In my previous post, several measures of the long-term economic decline in the USA were presented. One of the important ways of comparison is related to the difference between the real GDP and real GDP per capita, GDPpc. Figure 1 shows the annualized Q/Q growth rate for these two measures of real economic growth. (In the previous post, the estimates of Q/Q one year before were presented.) There is a clear technical recession as marked by two consequent quarters of negative growth rates: 2022Q1 and 202Q2. Two polynomial trendlines illustrate the difference between total and per head GDP estimates. The former includes mechanical population growth of 2% in the 1970s and ~0.5% in the 2010s. This is an important difference in the understanding of economic growth. Imagine a country with a population growing by 5% per year and having a real (total GDP) economic growth of 3% per year. In such a country, the population is getting poorer and poorer with time as everyone gets 2% less income every year. This example shows that the real GDP growth rate is not the best indicator of real growth in population prosperity. For the USA, the population growth rate and thus the GDP-GDPpc difference is large enough to be estimated for the recession definition. It is worth noting that the population in developed European countries has been growing at a much slower pace since the 1960s and the difference between real GDP and GDPpc growth rates was much lower with a lower integral effect during the whole period since 1960.
Figure 2 presents the most recent period to illustrate the difference between the real GDP and the GDP per capita growth rate. The estimates during the COVID-19 period are too large to be presented and they are not related to real economic evolution. The 2022Q1 and 2022Q2 growth rate estimates for the real GDP are -0.0158 and -0.0058 1/y; for the GDPpc -0.0178 and -0.0081 1/y. The difference is small as the population growth rate was extremely low in the 2020s (see the previous post). Instructively, if the population growth would be at the level of the 1970s, there would be no recession in 2022 due to mechanical GDP growth with increasing population, but it would be a recession for all individuals in the USA as their share of real GDP would be decreasing.
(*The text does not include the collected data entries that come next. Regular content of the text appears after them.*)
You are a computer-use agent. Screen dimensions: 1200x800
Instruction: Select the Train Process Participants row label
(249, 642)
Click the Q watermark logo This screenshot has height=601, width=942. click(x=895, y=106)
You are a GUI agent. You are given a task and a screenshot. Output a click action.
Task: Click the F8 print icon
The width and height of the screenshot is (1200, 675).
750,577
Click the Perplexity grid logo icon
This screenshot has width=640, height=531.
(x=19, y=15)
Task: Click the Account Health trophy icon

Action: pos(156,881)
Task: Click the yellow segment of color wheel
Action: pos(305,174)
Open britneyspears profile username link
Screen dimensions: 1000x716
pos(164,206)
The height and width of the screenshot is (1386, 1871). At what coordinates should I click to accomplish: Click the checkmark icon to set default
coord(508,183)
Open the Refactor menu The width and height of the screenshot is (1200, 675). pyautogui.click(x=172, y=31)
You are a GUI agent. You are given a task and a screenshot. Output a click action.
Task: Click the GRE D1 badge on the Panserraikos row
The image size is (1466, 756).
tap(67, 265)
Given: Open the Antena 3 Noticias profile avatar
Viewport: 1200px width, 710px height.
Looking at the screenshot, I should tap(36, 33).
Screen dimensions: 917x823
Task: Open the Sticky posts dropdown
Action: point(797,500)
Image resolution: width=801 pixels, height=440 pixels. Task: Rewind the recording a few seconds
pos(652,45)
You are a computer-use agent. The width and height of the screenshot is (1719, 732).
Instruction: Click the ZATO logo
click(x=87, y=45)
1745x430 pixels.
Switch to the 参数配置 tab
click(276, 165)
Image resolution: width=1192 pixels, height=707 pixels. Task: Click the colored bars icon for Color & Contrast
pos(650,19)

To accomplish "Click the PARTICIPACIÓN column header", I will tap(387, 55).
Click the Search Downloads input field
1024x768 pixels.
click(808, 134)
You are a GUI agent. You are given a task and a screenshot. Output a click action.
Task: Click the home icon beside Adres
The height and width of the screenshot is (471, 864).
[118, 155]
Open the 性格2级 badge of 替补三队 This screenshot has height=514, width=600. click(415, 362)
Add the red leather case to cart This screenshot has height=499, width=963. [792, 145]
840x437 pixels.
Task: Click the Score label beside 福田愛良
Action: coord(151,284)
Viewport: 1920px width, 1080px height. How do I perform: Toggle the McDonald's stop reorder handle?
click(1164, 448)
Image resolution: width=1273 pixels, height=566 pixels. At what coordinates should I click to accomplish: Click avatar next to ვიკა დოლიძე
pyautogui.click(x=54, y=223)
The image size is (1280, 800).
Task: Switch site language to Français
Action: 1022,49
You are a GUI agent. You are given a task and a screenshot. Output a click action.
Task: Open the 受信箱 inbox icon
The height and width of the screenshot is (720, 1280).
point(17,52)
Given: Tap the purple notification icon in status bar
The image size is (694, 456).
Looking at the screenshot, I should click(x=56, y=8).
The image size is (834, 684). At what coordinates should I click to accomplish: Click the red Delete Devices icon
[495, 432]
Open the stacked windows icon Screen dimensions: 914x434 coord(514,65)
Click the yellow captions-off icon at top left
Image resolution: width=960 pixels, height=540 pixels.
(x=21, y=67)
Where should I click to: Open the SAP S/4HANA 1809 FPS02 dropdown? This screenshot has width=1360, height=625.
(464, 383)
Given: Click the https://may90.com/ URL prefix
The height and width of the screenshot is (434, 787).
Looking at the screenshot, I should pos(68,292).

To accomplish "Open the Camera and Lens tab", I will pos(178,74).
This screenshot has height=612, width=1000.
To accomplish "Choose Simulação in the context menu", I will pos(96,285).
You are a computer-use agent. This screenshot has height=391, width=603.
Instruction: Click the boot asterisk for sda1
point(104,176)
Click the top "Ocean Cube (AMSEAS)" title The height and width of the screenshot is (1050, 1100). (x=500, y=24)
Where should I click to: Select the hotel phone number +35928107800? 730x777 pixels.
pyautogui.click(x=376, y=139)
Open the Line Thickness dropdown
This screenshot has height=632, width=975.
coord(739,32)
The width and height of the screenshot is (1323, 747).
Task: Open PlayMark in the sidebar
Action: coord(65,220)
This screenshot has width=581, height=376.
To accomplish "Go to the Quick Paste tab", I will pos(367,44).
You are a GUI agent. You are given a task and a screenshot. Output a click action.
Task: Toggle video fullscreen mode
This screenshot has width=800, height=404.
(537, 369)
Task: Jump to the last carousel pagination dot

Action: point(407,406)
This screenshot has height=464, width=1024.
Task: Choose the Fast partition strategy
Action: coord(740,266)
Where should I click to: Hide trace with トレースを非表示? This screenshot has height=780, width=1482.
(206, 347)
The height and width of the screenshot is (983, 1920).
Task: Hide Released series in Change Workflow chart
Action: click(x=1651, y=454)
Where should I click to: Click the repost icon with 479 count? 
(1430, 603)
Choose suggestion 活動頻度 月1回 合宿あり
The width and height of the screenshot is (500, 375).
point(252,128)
The USA was a country with extremely healthy population growth from the 1960s to the 1990s. The mechanical GDP growth was a big (say, 1% from 3% or 1/3 in the 1980s) part of the total growth. Currently, this driving force is fading away and technical recessions may happen much more frequently as the real GDP and real GDP per capita practically coincide. For the capital part of the US economy, there is no difference between the sources of growth - mechanical population growth or technical progress with increasing productivity. For the labor part, this difference is crucial.